While this case was unusual because the pedestrian crash happened directly
in front of the police – and the driver may have run the man over
on purpose – pedestrian crashes are not uncommon. In fact, there
were 147 pedestrians killed in Pennsylvania in 2013 according to National
Highway Traffic Safety Administration. These pedestrian deaths accounted
for 12.2 of the total 1,208 fatal accidents in the state of Pennsylvania.
Pedestrian Death Risks
As the summer season approaches, more people will likely be out walking.
The summer months are an especially dangerous time for pedestrians, and
both drivers and walkers need to be aware of the dangers of pedestrian
collisions and take steps to try to avoid deadly or serious accidents.
National Highway Traffic Safety Administration provides details on where and when pedestrian accidents happen, so drivers
and walkers can be aware of the high risk locations on the road. According
to NHSTA, the majority of fatal pedestrian accidents occur in urban locations
– such as cities like Harrisburg – and while at night. Surprisingly,
the majority of fatal pedestrian-car accidents don’t happen at intersections
or bicycle lanes. This, however, does not mean drivers and pedestrians
alike should not be at high alert while at stop signs and red lights.
Pedestrians and drivers should be especially be careful when they are on
a road or crossing outside of an intersection.
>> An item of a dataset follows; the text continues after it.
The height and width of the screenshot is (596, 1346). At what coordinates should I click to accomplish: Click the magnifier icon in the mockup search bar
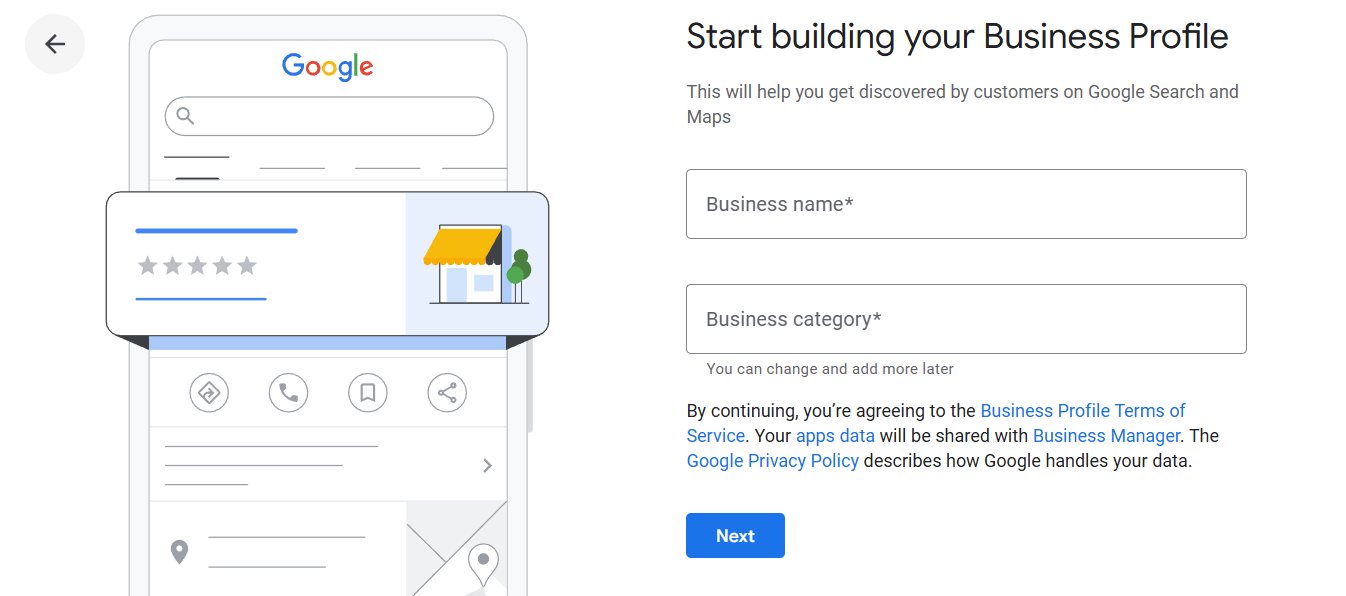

Parking lot accidents (known
as “backover” accidents) are also a common form of pedestrian
accident. In parking lots and garages, drivers should remain on lookout
for pedestrians walking from behind parked vehicles and pedestrians should
be aware of cars backing out of parking spaces.
In addition, drivers need to be especially careful in areas where children
are likely to be walking. This is especially true at all times of day
and in urban and rural areas alike – especially with the summer
months ahead and more children playing outside.